How to spot it: If your model is under ~13B and you are on Q2_K, Q3_K_S, or Q3_K_M, degradation is expected. Step up to Q4_K_M at minimum, Q5_K_M for code or math.

7. Architecture or KV-cache interaction, not the weights

Some quality drops aren’t about the weight quant at all:

MoE models (Mixtral, DeepSeek-MoE): expert weights are more quant-sensitive than dense weights — keep MoE at Q5_K_M or higher.
Quantized KV cache + flash attention: a quantized KV cache (--cache-type-k q8_0 etc.) only works with flash attention enabled (otherwise llama.cpp dequantizes every attention step and you lose the savings), and open llama.cpp issues continue to report flash-attn errors, NaN attention, or large-context decode regressions with quantized KV on CUDA as of mid-2026 — for example issue #24166, where a q8_0 KV cache at very large -c inflates the CUDA flash-attn scratch allocation and thrashes VRAM. If the model is fine short and garbage (or jittery) at long context, this is the suspect, not the weight quant.
Mismatched head dims: models where n_embd_head_k != n_embd_head_v (e.g., some DeepSeek variants) silently disable flash attention, which can change behavior.

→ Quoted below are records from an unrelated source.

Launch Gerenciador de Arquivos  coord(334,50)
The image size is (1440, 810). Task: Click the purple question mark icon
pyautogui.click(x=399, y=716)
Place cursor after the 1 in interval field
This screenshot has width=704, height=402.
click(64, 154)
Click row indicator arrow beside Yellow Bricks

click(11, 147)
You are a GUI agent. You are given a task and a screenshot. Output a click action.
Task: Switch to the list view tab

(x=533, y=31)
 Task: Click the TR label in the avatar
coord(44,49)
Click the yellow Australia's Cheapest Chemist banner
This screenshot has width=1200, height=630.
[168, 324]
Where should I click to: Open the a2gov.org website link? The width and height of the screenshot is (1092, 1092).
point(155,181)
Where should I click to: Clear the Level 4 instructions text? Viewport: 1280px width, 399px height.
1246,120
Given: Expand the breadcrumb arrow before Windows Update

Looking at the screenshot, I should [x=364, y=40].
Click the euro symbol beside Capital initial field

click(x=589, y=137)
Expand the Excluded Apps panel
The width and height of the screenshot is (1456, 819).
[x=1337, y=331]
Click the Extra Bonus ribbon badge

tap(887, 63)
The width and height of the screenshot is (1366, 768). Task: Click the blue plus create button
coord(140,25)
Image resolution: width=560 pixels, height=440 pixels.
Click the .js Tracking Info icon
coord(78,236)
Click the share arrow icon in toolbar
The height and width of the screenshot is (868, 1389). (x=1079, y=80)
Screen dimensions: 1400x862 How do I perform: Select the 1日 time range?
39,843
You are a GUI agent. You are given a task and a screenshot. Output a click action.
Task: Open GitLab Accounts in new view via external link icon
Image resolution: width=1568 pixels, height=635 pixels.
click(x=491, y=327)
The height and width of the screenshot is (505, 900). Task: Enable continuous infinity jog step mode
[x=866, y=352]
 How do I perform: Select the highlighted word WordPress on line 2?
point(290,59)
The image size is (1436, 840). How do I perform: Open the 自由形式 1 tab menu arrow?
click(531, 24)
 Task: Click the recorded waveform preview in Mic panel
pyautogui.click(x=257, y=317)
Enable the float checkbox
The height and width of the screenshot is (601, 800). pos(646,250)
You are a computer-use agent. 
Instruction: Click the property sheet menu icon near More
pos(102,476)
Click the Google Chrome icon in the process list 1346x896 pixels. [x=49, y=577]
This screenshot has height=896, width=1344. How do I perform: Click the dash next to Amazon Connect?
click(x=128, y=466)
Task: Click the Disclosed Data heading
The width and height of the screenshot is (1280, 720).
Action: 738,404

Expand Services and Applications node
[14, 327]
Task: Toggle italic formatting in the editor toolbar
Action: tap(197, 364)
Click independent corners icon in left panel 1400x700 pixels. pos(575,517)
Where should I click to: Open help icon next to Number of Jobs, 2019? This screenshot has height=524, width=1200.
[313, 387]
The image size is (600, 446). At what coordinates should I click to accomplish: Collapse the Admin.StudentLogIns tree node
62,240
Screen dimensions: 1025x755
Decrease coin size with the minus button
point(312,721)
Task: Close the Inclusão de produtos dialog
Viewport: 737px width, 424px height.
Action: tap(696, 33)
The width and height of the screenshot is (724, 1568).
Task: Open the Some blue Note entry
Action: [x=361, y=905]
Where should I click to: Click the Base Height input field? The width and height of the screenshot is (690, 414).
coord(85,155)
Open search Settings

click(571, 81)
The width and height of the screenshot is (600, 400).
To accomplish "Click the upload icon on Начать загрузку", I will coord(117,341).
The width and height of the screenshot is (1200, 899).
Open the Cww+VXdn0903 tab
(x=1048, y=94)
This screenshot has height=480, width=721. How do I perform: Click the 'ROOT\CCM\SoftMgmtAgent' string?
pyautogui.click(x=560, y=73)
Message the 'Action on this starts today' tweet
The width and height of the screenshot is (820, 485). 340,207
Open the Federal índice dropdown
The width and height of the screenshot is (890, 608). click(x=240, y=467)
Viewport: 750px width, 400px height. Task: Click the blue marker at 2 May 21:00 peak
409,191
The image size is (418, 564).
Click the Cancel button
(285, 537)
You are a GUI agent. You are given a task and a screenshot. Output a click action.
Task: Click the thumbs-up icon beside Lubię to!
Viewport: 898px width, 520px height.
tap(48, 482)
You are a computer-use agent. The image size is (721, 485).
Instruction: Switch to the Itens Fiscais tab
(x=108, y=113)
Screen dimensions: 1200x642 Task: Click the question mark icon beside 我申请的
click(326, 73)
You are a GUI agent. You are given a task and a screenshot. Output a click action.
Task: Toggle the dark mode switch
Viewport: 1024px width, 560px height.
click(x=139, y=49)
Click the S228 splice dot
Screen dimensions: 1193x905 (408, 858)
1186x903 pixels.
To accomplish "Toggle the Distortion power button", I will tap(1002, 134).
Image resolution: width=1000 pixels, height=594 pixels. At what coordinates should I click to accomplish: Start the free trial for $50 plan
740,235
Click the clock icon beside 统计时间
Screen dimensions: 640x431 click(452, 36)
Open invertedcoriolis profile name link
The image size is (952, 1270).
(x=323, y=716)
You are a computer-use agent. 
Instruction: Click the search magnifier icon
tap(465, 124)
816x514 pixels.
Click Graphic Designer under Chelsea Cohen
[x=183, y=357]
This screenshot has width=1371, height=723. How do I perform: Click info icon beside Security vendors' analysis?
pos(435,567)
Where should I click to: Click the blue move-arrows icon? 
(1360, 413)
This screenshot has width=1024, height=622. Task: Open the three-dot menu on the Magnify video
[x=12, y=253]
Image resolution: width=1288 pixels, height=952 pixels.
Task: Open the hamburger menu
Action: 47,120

How to spot it: Keep the KV cache at f16 (the default) and set --flash-attn off; if quality returns, it was the KV/flash-attn path, not the weights.

Shortest path to fix

Step 1: Inspect the GGUF — imatrix present? re-quantized?

pip install gguf

python3 -c "
import gguf
r = gguf.GGUFReader('model.gguf')
for f in r.fields.values():
    if 'quantize' in f.name or 'source' in f.name or 'general.file_type' in f.name:
        print(f.name)
"

You want to see a quantize.imatrix.file / quantize.imatrix.dataset for any IQ quant, and a general.source.url that points to the original HF repo — not another GGUF.

Step 2: Establish a quality baseline with perplexity

# Small wikitext sample used by llama.cpp CI
wget https://huggingface.co/datasets/ggml-org/ci/resolve/main/wikitext-2-raw-v1.zip
unzip wikitext-2-raw-v1.zip

# Measure perplexity per quant (lower is better) at temperature 0
./llama-perplexity -m models/model.Q5_K_M.gguf -f wikitext-2-raw/wiki.test.raw --ctx-size 512
./llama-perplexity -m models/model.Q4_0.gguf    -f wikitext-2-raw/wiki.test.raw --ctx-size 512

As a reference, measured perplexity deltas versus F16 on a 7B model (as of June 2026) are roughly: Q8_0 +0.0004, Q6_K +0.0044, Q5_K_M +0.0142, Q4_K_M +0.0535, and the legacy Q4_0 around +0.25 — roughly 5x the Q4_K_M error at nearly identical file size. A Q4_0 value well above the Q4_K_M figure confirms the legacy-quant cliff.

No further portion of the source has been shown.